В голове заработал механизм оценщика. Какова прочность на разрыв у этой веры? Что за химический состав у этого клея, что скрепляет воедино и безграмотного мужика, и просвещенного Императора? Убери его — и что, все рассыплется? Или просто найдут новый, с улучшенной адгезией? Взгляд на иконостас — и снова не благоговение, а холодный анализ: сусальное золото, положенное на полимент. Технология соблюдена безупречно, но без души. Добротное ремесло, а не искусство.
Что только не приходит в голову с утра пораньше.
Скользнув по пестрой толпе, мой взгляд зацепился за что-то. В боковом приделе, чуть поодаль от основной массы молящихся, в глубокой тени от колонны, стояла Элен. Она была в простом, но безукоризненно скроенном темном бархатном платье и скромной шляпке с густой вуалью. Впрочем, даже эта завеса не могла скрыть ее точеного, гордого профиля. Она не молилась. Наши взгляды пересеклись поверх голов, и на долю секунды возникло странное чувство узнавания, будто два шпиона обменялись условным сигналом. Она едва заметно склонила голову и вновь устремила взгляд на алтарь.
Когда служба подошла к концу, тишина сменилась шелестом платьев и шарканьем сотен ног — толпа хлынула к выходу, на морозный, залитый солнцем воздух. Я намеренно замешкался, пропуская вперед своих, и вышел одним из последних. Ее карета, запряженная парой вороных, поджидала чуть в стороне от общей суеты. Она ждала меня.

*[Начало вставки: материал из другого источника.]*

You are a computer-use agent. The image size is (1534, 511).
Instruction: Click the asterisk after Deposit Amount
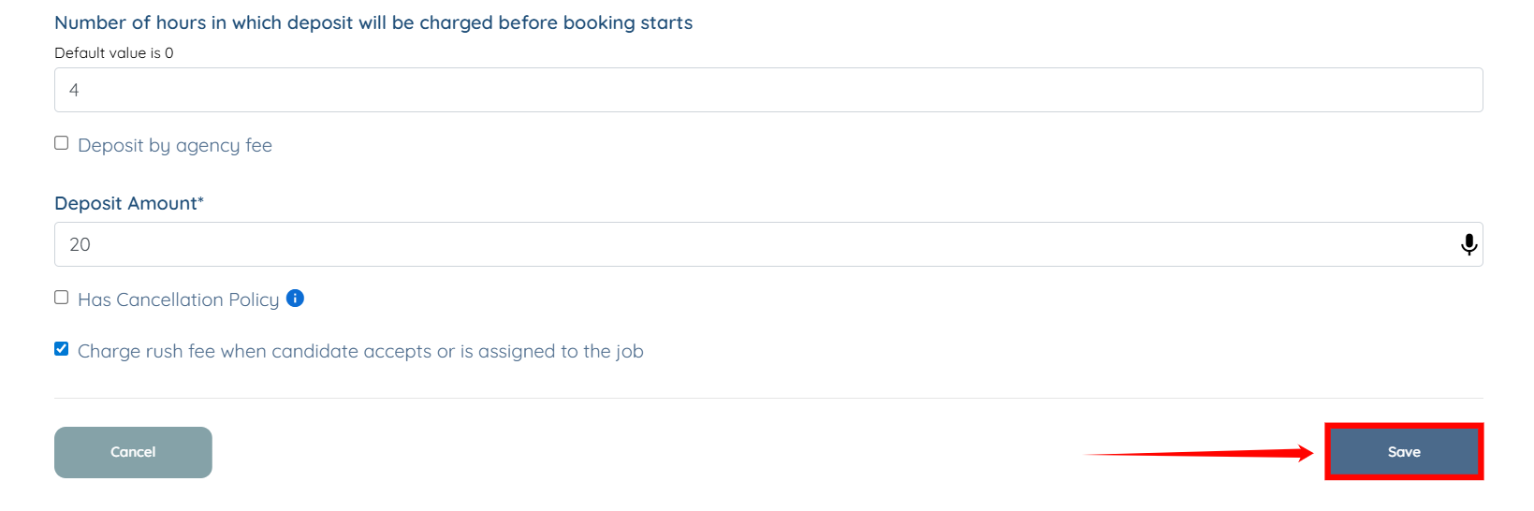point(200,201)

— Вы не молились, мастер, — произнесла она, когда я подошел. Голос, даже приглушенный вуалью, прозвучал хрустальным звоном.
— Я изучал, — честно ответил я, выдыхая облачко пара.
— И что же?
— Что вера — самый прочный из всех известных мне материалов. Не ломается, не гнется, и обработке поддается с колоссальным трудом.
Уголки ее губ, видимые сквозь вуаль, дрогнули в усмешке.
— А я сегодня наблюдала за вашим маленьким войском. У вас удивительная управляющая. Я видела, как у входа она одним взглядом усмирила двух начавших было спорить подмастерьев. Железная женщина.
— Она — мой фельдмаршал, — согласился я. — Однако фельдмаршал хорош на поле боя, а не в торговой лавке. — Я задумался. — Мне нужен другой человек. Варвара Павловна — гений порядка, но она отпугивает клиентов почище гвардейца на посту. Мне нужен тот, кто будет не отпугивать, а соблазнять. Актер. Искуситель. Человек, способный продать заключенную в камне мечту.
Элен долго молчала, глядя куда-то вдаль, на сверкающие под солнцем купола. Затем медленно повернула голову и посмотрела прямо на меня. И этот взгляд выбил воздух из легких. Долгий, странный, задумчивый, в котором и удивление, и неподдельный интерес и какая-то глубоко запрятанная, непонятная мне мысль.
Ее взгляд, будто замкнул цепь. Время раскололось на «до» и «после». На одно ослепительное мгновение исчез Григорий, семнадцатилетний юнец, подающий надежды ювелир. Растворился морозный Петербург 1808 года. Остался только я — Анатолий Звягинцев, двадцатилетний студент в пыльной аудитории геологического факультета, а напротив — моя будущая жена. Я только что сморозил какую-то ученую чушь про кристаллические решетки, отчаянно пытаясь ее впечатлить, а она смотрела на меня вот так же. С тем же удивлением, с той же глубокой, непостижимой задумчивостью, словно увидела во мне какой-то путь. Этот взгляд, отпечатавшийся в памяти, я пронес его через всю свою жизнь.
Воспоминание обожгло так резко, что я невольно вздрогнул.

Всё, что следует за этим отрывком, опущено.